Enrique Arias Vega / A CONTRACORRIENTE
30.12.20
Vivir una vida de impostura, a lo que se ve, no es tan difícil. Ahí tenemos, si no, al europarlamentario húngaro homófobo József Szájer, quien durante muchos años escondió sus verdaderas inclinaciones homosexuales antes de ser pillado en una orgía.
Lo de aparentar ser lo que en realidad no se es no resulta, por consiguiente, nada nuevo. Para corroborarlo tenemos el famoso asunto del telepredicador evangelista radical Jimmy Swaggart, a quien, en su caso, cogieron con una prostituta, siguiendo la estela de otros escándalos, desde Bylly Graham hasta Paige Petterson.
Vivir, pues, vidas inventadas que sean más satisfactorias que las propias es un tema recurrente. El novelista Emmanuel Carrère dio fe de ello en su libro verídico El adversario, cuyo protagonista se inventó un falso título de médico mientras vivía de estafar a los más próximos. Ante la inminencia de ser descubierto por su familia, los mató a todos.

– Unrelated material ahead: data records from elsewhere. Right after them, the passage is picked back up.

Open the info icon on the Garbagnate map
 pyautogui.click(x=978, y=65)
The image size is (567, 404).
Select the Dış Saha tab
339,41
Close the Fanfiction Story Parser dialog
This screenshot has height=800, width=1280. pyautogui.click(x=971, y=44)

Aquí tenemos otro caso menos trágico, novelado esta vez por Javier Cercas en El impostor. Narra la historia de Enric Marco, que llegó a ser presidente de la principal asociación española de víctimas del terror nazi sin haber pisado jamás un campo de concentración. En su impostura, el falsario osó explicar a los emocionados parlamentarios reunidos al efecto en Las Cortes sus vivencias como preso político torturado.

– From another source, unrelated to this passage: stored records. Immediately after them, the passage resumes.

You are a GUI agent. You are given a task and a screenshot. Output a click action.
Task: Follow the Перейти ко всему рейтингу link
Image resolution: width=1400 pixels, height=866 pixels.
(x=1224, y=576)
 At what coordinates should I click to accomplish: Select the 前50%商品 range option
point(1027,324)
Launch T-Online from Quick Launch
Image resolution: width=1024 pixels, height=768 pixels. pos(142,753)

Gracias al cambio de los tiempos, en los últimos años se han desvelado muchísimas imposturas, sobre todo implicadas en delitos sexuales. El movimiento Me Too, que surgió tras los abusos del productor de Hollywood Harvey Weinstein ha ventilado un opaco mundo de crímenes y atropellos sexuales que ha salpicado a personas de una aparente y fingida honorabilidad.
De todas formas, visto lo fácil que es mantener la hipocresía social tras la fachada de una vida ejemplar, me temo que hay muchísimos más casos de falsarios, de hoy y de ayer, que nunca acabaremos por descubrir.